Wegen Corona: FDP will zwei neue verkaufsoffene Sonntage

Dresden - Erst vor einem halben Jahr hatte der Stadtrat einen zweiten verkaufsoffenen Sonntag für ganz Dresden beschlossen.

Robert Malorny (40, FDP) will den Händlern mit verkaufsoffenen Sonntagen helfen.
Robert Malorny (40, FDP) will den Händlern mit verkaufsoffenen Sonntagen helfen.  © dpa/Peter Endig

Nun will die FDP den Händlern an zwei weiteren Sonntagen das Öffnen ihrer Geschäfte ermöglichen, um sie in der Corona-Krise zu unterstützen.

"Das ist zwar nur ein Tropfen auf den heißen Stein, aber wir wollen zeigen, dass uns die Händler nicht egal sind", sagt FDP-Stadtrat Robert Malorny (40). 

Als Termine sind der 4. Oktober und der 8. November vorgesehen. 

An denen sollen das verschobene Stadtfest und die Jazztage stattfinden. Da seien viele Gäste und damit Kaufkraft in Dresden, die sonst nicht da sind, sagt Malorny.

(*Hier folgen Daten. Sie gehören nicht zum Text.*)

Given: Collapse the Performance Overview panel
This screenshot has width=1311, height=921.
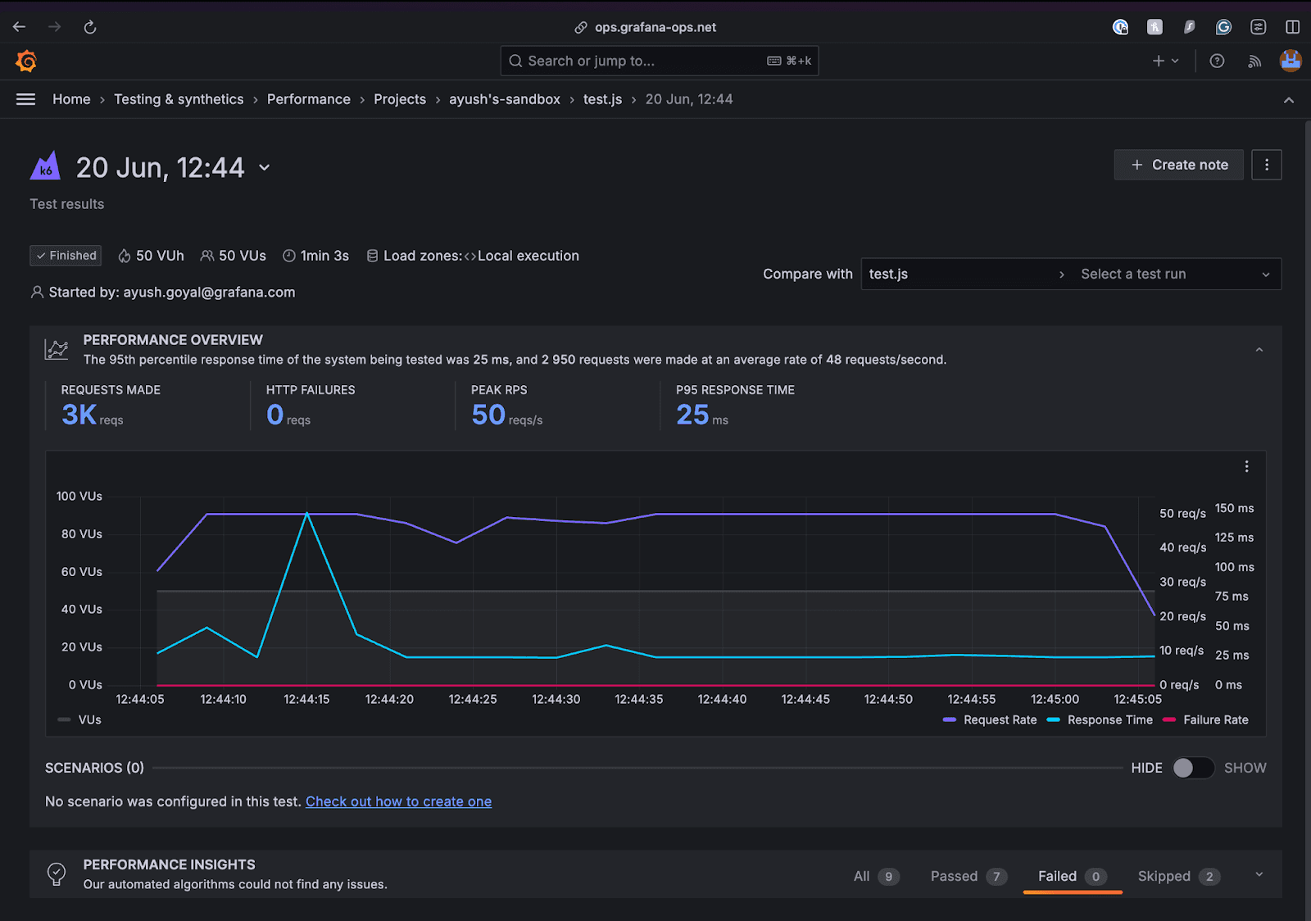Looking at the screenshot, I should pos(1259,348).

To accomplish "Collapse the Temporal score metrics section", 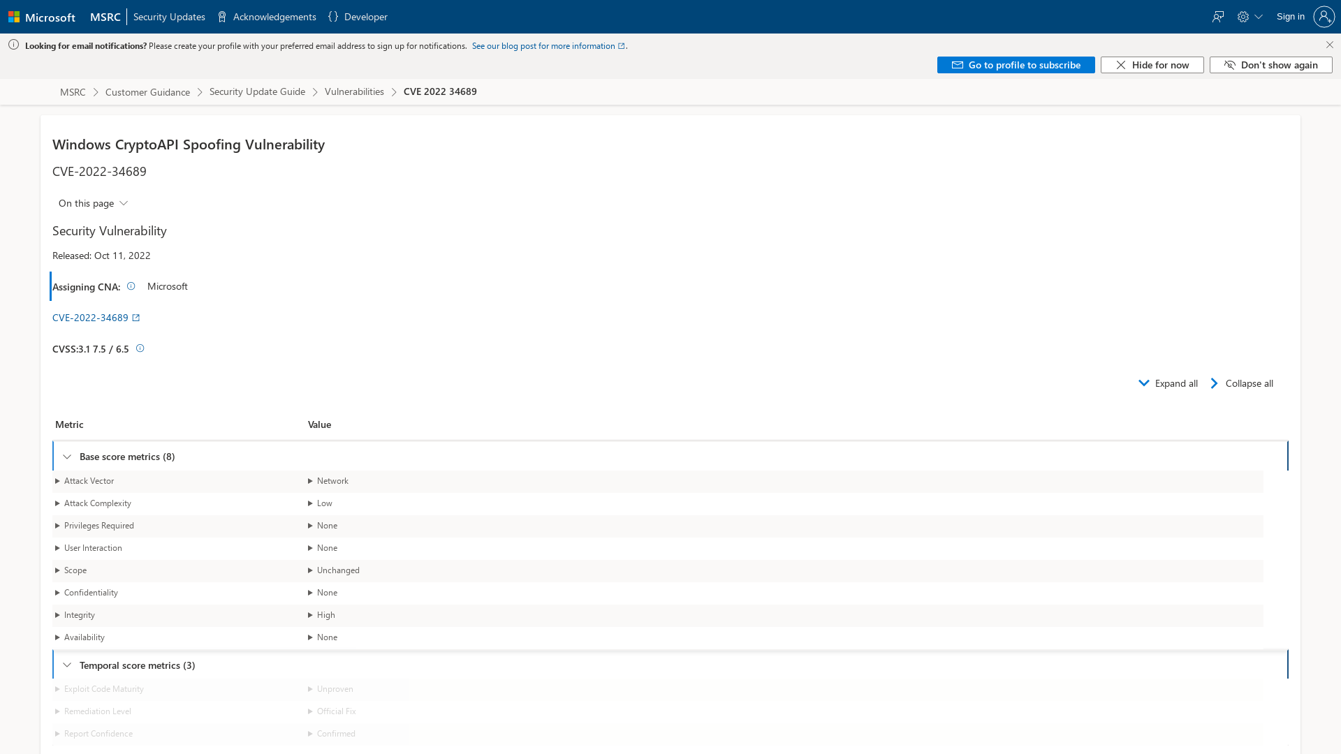I will (67, 665).
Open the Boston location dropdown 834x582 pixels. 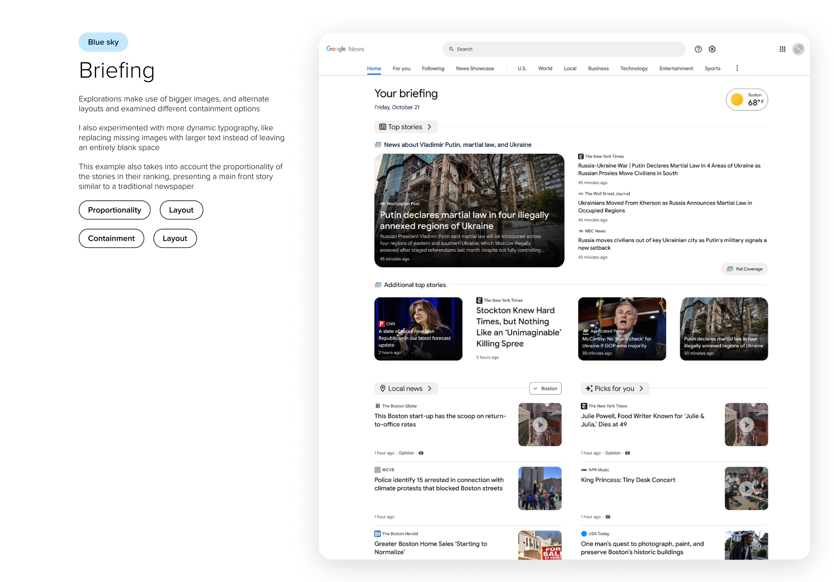pyautogui.click(x=545, y=388)
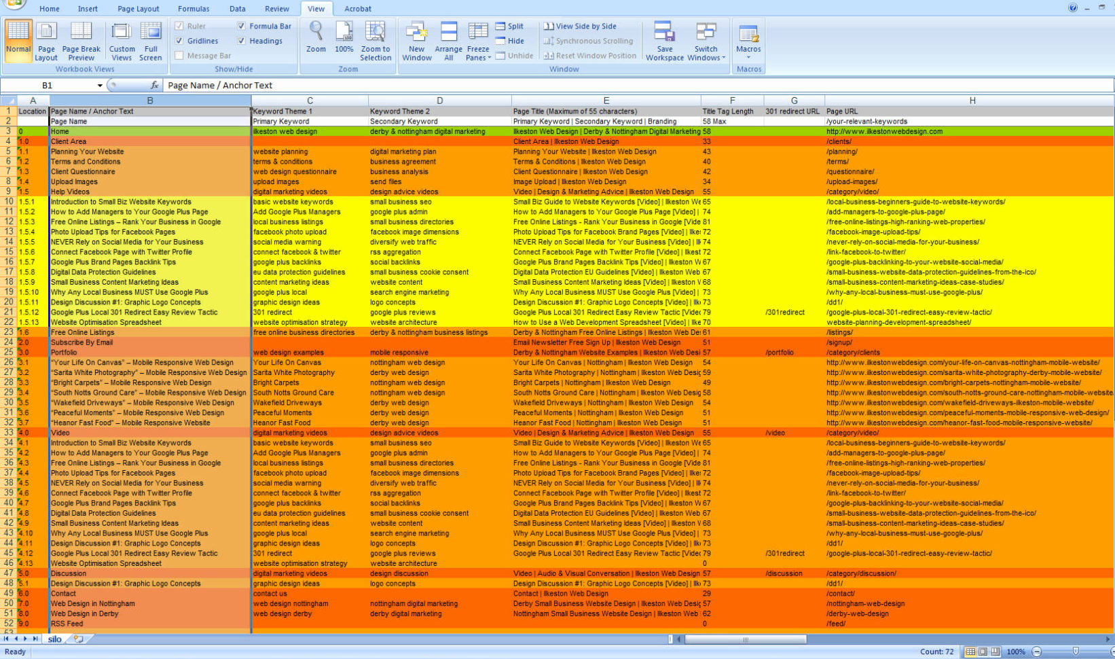Enable the Ruler checkbox
The height and width of the screenshot is (659, 1115).
tap(180, 26)
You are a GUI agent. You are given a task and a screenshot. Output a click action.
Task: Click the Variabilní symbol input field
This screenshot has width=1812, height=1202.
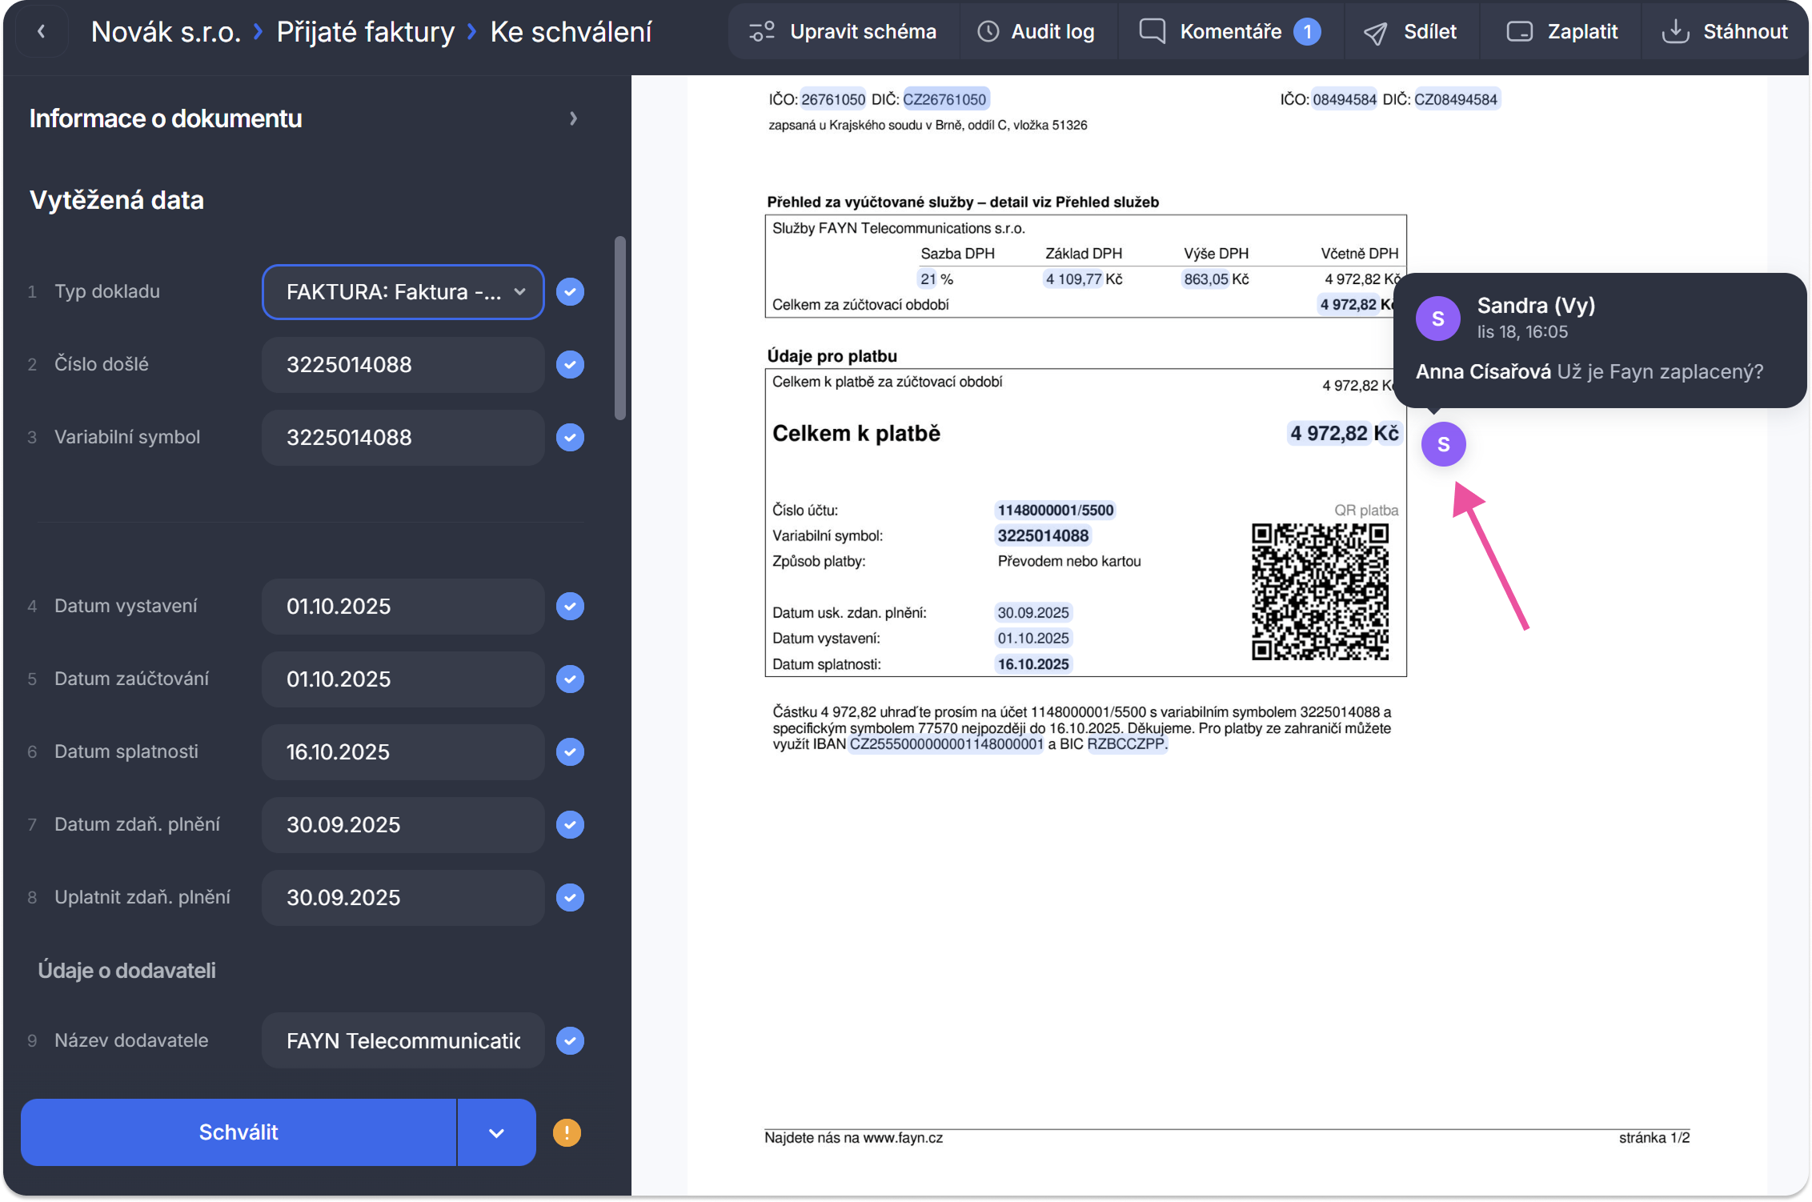point(403,438)
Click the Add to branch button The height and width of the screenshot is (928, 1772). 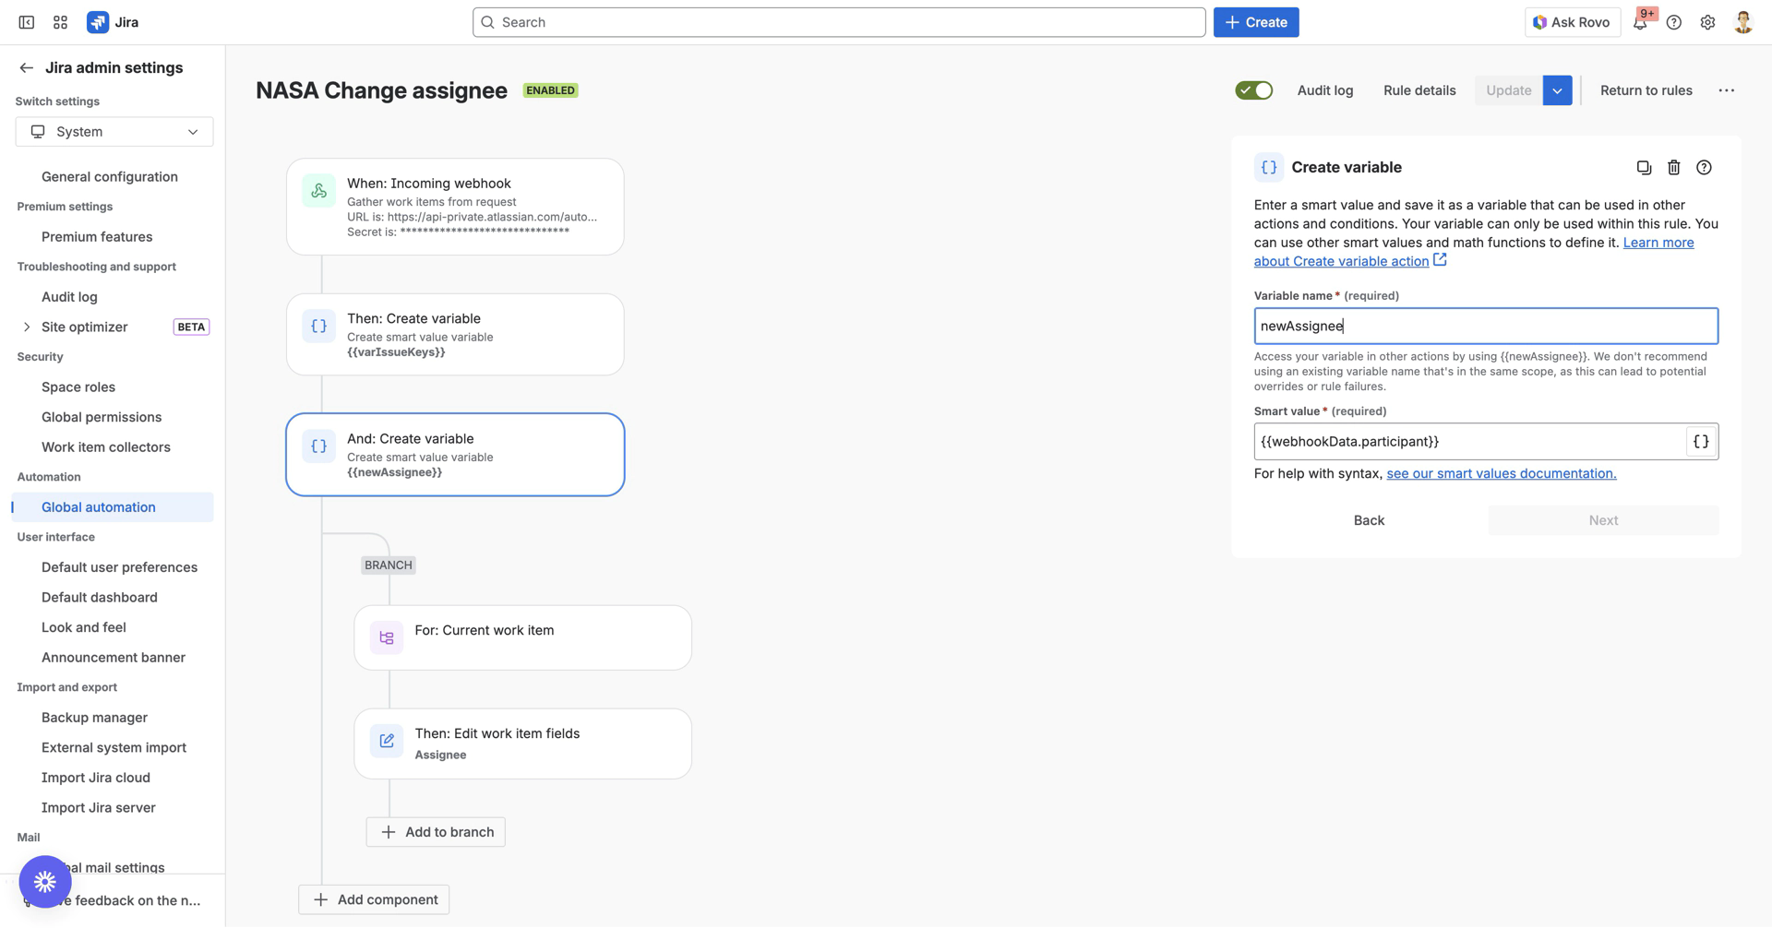click(435, 831)
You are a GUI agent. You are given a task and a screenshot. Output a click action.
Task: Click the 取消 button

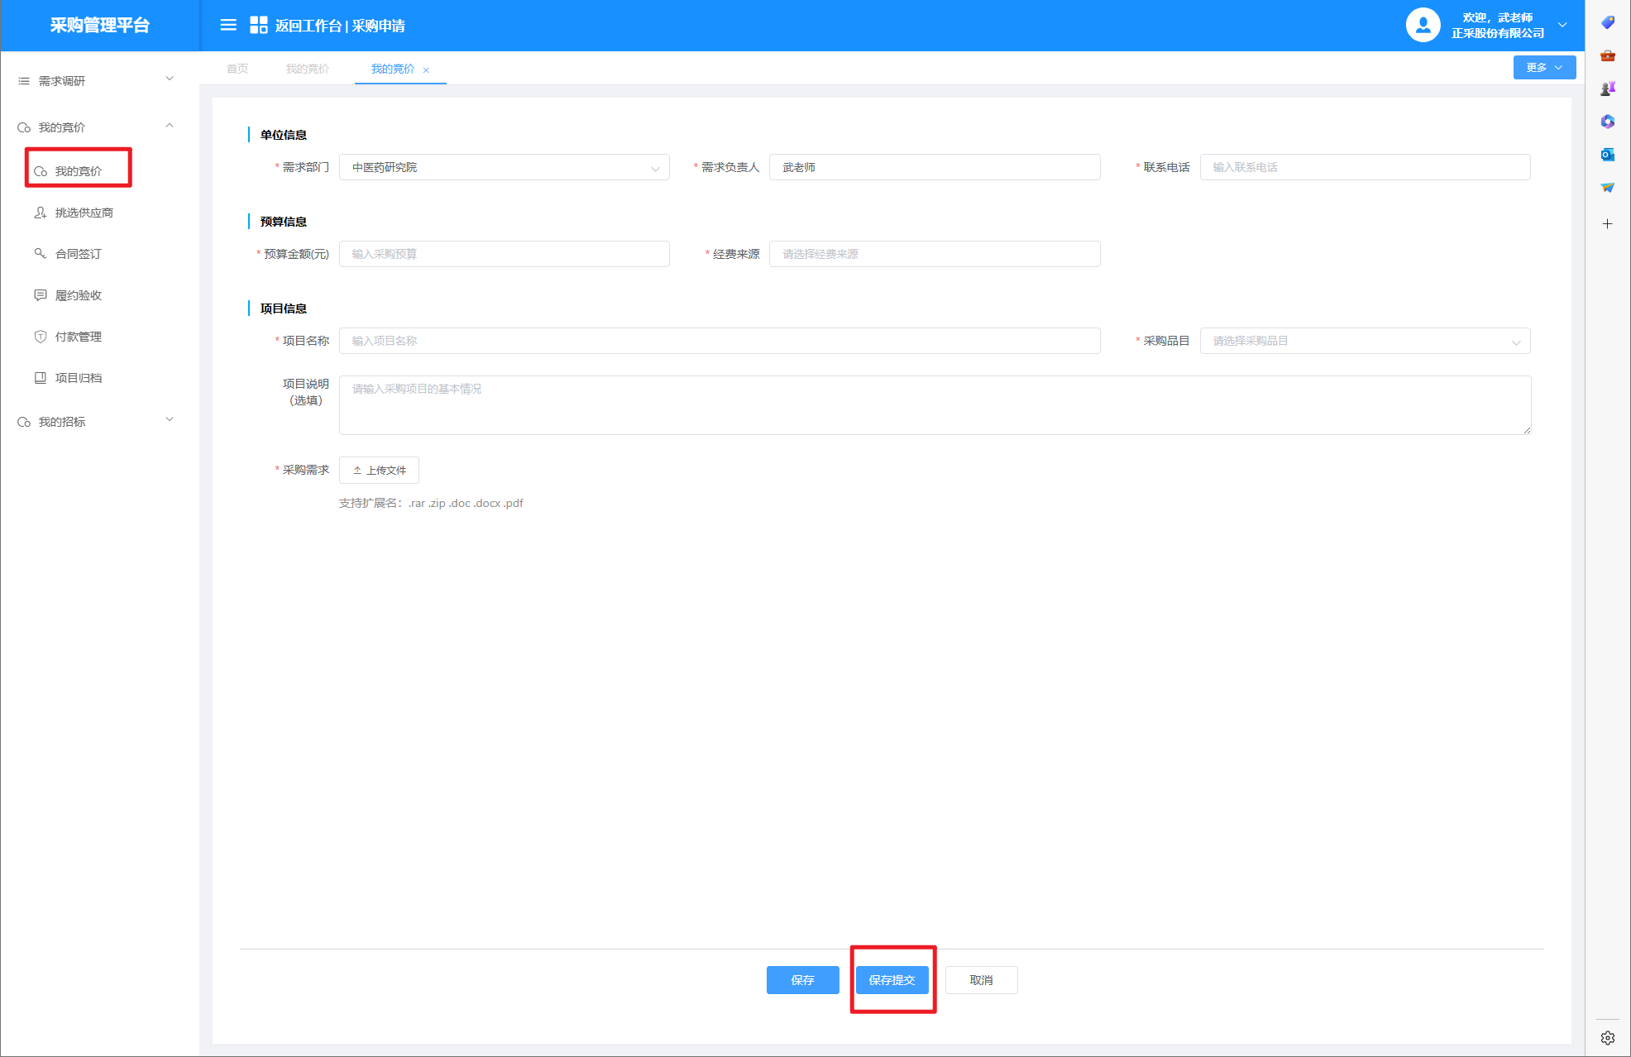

Zusätzlich zu den stadtweiten Einkaufssonntagen sollen auch die an Feste gekoppelten verkaufsoffenen Sonntage nachgeholt werden, die wegen der Corona-Pandemie ausgefallen sind. 

Das waren der Neustädter Frühling, die BRN, Sankt Pieschen und das Elbhangfest. 

Als Ersatz sollen die jeweiligen Stadtbezirksbeiräte neue Termine finden dürfen. Über den FDP-Vorschlag entscheidet demnächst der Stadtrat.